Personal information
- Full name: John Bernard Martin
- Born: 4 October 1909 Wellington, New Zealand
- Died: 13 April 1991 (aged 81) Belmore, New South Wales, Australia

Playing information
- Position: Wing, Centre
Club
| Years | Team | Pld | T | G | FG | P |
| 1930–34 | St. George | 41 | 18 | 0 | 0 | 54 |
| 1935–36 | South Sydney | 9 | 8 | 0 | 0 | 24 |
| 1937–38 | St. George | 9 | 2 | 0 | 0 | 6 |
| 1940 | Canterbury-Bankstown | 2 | 1 | 0 | 0 | 3 |
|  | Total | 61 | 29 | 0 | 0 | 87 |
Representative
| Years | Team | Pld | T | G | FG | P |
| 1934 | New South Wales | 2 | 1 | 0 | 0 | 3 |
- Source:
- Relatives: Edward Martin (brother)

= Bernard Martin (rugby league) =

NZ rugby league footballer

John Bernard 'Bernie' Martin (1909–1991) was an Australian rugby league player who played in the 1930s and 1940s.

==Playing career==
A St.
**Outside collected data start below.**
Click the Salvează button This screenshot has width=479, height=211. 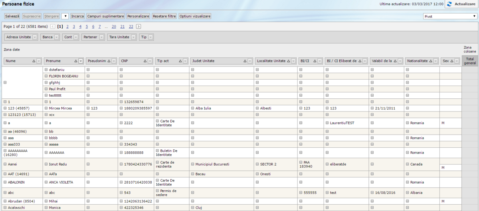coord(12,16)
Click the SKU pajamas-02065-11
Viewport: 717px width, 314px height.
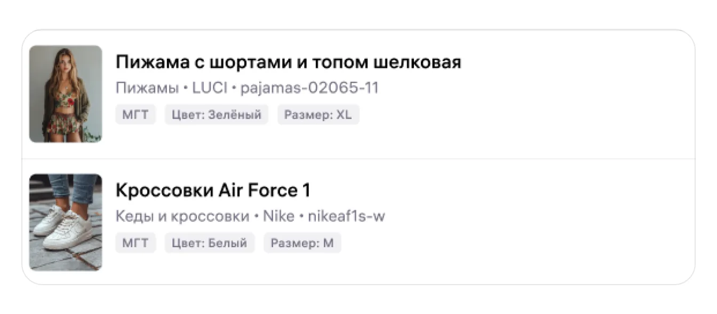pos(309,88)
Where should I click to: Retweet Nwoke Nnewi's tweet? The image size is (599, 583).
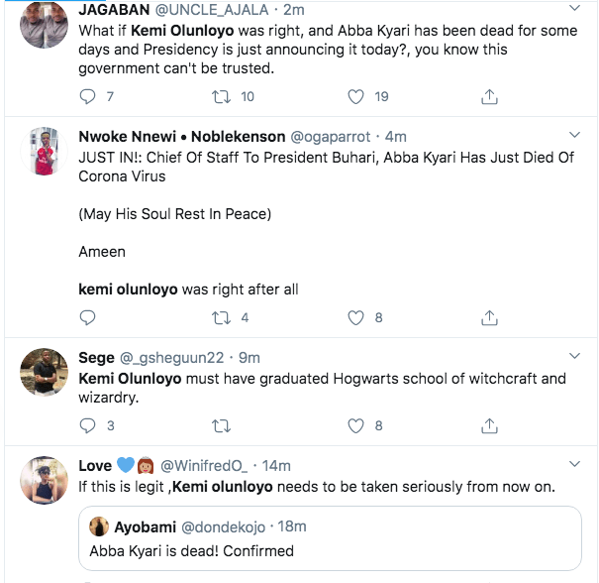[x=223, y=318]
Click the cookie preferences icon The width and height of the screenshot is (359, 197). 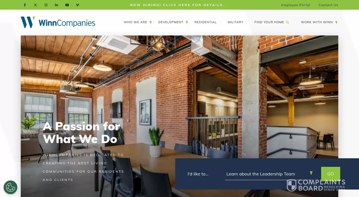[11, 187]
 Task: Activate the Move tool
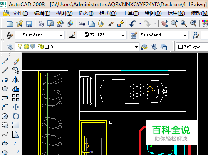(16, 107)
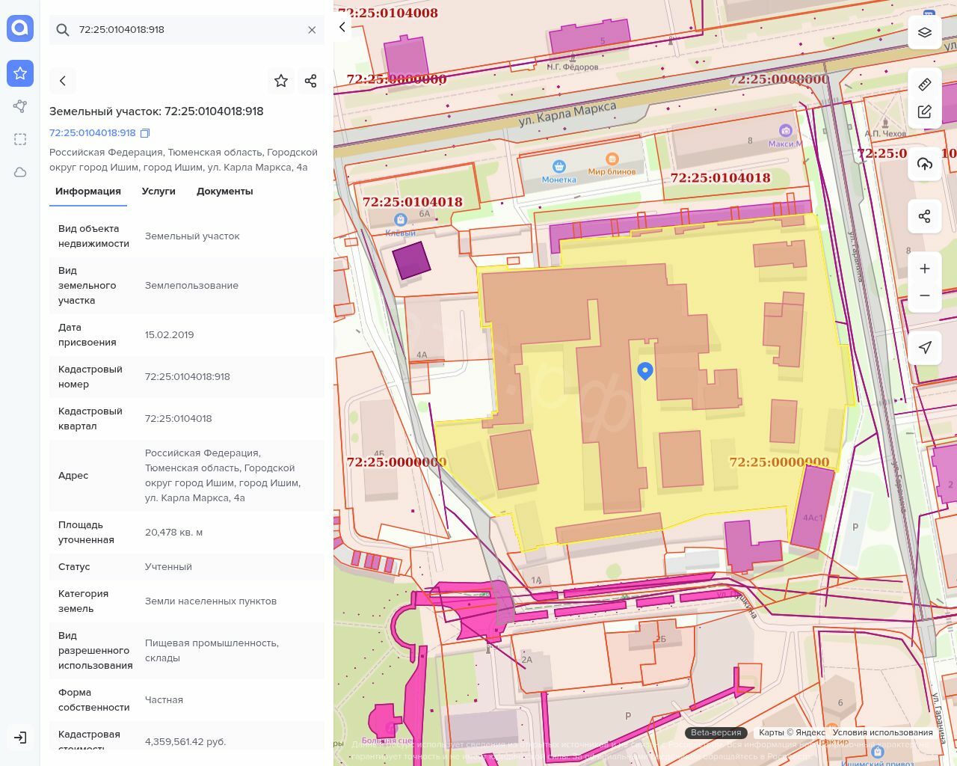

George local junior from Arncliffe, New South Wales, Martin was graded at St. George as a winger in 1930. He played five seasons with St. George : 1930,1933-1934 and 1937–1938. Martin played in the 1933 Final in which the Dragons were runners-up to Newtown on 9 September 1933.

He also played for South Sydney between 1935 and 1936, and finished his career at Canterbury-Bankstown in 1940. Bernie Martin's brother, Edward Martin, also played with him at St. George in 1933.

==Death==
Martin died on 13 April 1991, aged 81.